Detective Murphy: Tell us about the time when you were more than friends. When did you begin to see Mr. Beauchamp socially?
Mickie Webster: About a year ago, July of 2017.
Detective Murphy: How did you meet?
Mickie Webster: I worked for him. I had worked there a couple of months. We got along really well. We just had a lot of fun, you know? And I always got his jokes. We connected, you know what I mean?
Detective Murphy: Oh, sure I do. And after a couple of months, he just asked you out?
Mickie Webster: Well, we all went out — a bunch of us from the restaurant — I think we were celebrating somebody's birthday … can't remember whose… Anyway, I guess I got a little drunk. Actually a lot drunk. And I got sick and all that disgusting stuff you really don't want to do in front of somebody you want to impress.
Detective Armstrong: You wanted to impress Mr. Beauchamp?

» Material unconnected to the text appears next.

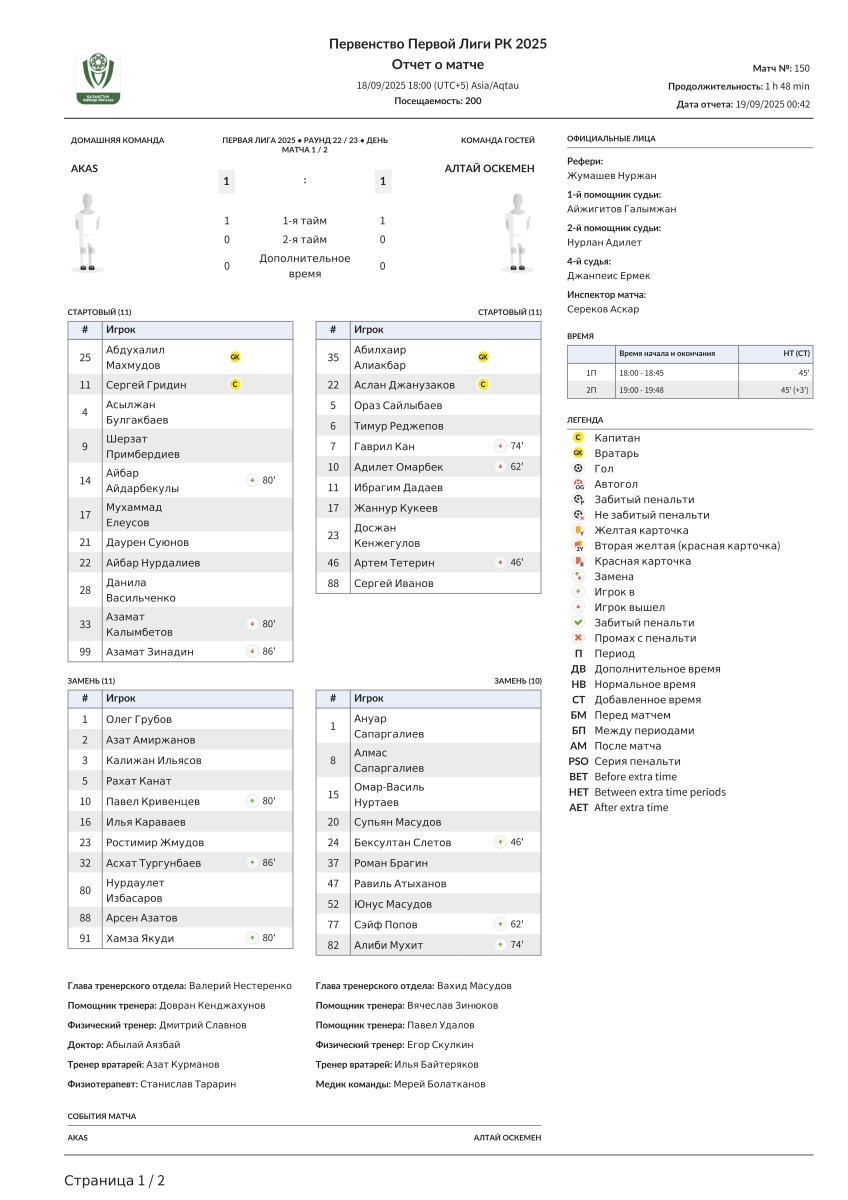Image resolution: width=848 pixels, height=1200 pixels.
Task: Click the Страница 1 / 2 page indicator
Action: pos(114,1180)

Mickie Webster: I guess I did. Anyway, he just took care of me. I really didn't remember much, but the next thing I knew, I woke up in his bed. Now, don't get the wrong idea. He was a perfect gentleman. He was sleeping on the floor next to the bed, holding my hand. I guess that's when I really fell for him. After that, we just were together. Seemed the natural thing to do.
Detective Armstrong: And during the relationship were there any conflicts?

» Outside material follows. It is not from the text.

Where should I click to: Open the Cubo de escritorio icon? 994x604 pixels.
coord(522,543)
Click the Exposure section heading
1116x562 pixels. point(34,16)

Mickie Webster: Conflicts?
Detective Armstrong: You were also his employee. Did anyone feel you received special treatment, that sort of thing?

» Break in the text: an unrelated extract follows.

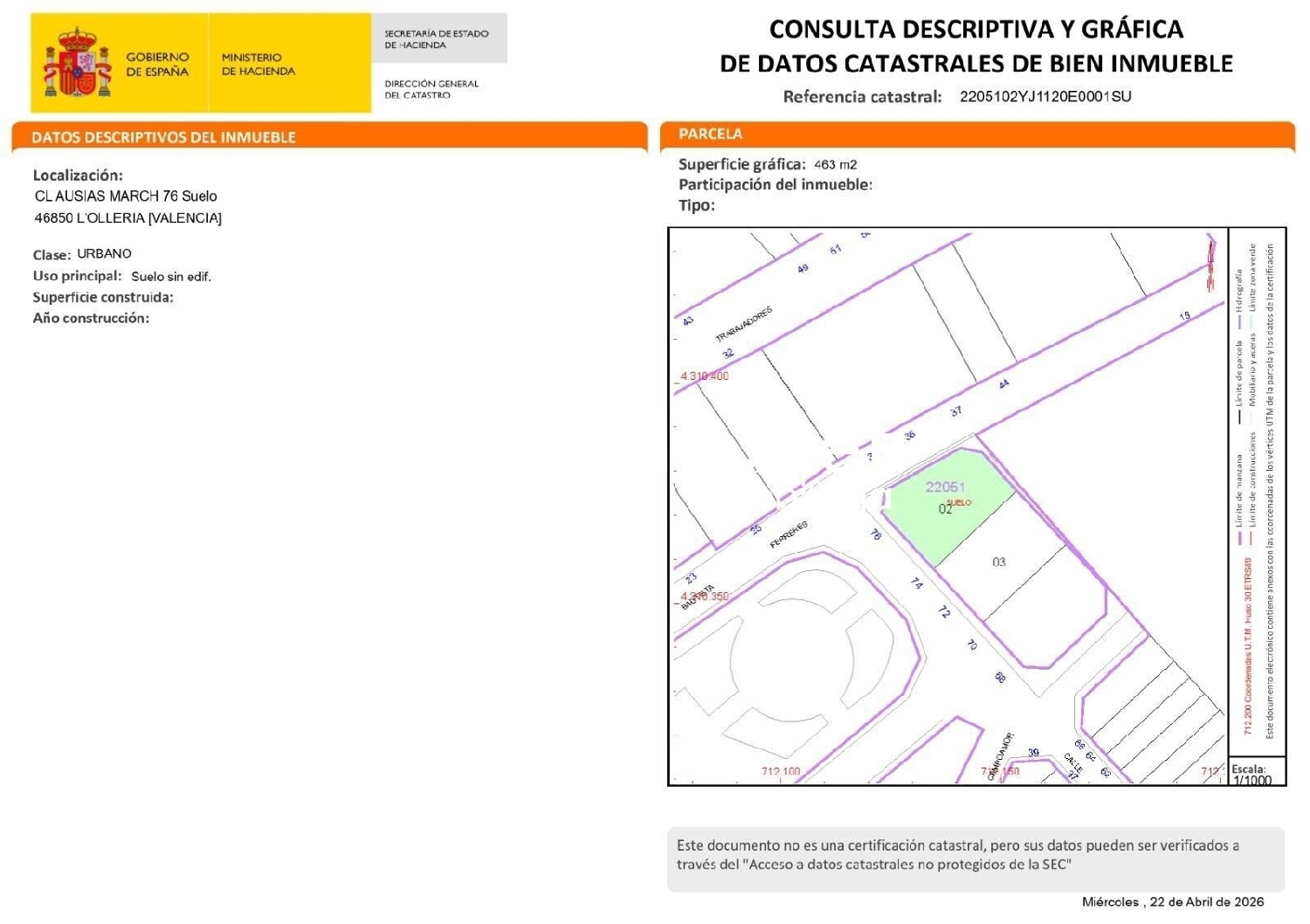Click block number 22051 on the map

Mickie Webster: Well, at first, we tried to just keep it to ourselves, but eventually everyone knew. There was a little rumbling when I was made Head Waitress, but nothing serious.
Detective Armstrong: Rumbling?
Mickie Webster: Oh, Millie didn't think it was fair, so we both sat down and talked to her and asked her if she wanted to devote the time and energy and take the extra responsibility. Once she got the full picture, turned out she really wasn't interested in the job. You see what I mean?
Detective Armstrong: Yeah, I get it. So, you had this ideal relationship until… what? What brought about the breakup?
Mickie Webster: Oh, Detective, I didn't say it was ideal. We had our tiffs and disagreements like any couple, but yes, it was a good relationship.
Detective Armstrong: But it ended nonetheless?
Mickie Webster: It wasn't an easy decision for either one of us, but I think it was the right one.
Detective Armstrong: What was the trouble?
Mickie Webster: The usual. I wanted more of a commitment, and Dev just couldn't give that. He wasn't built that way.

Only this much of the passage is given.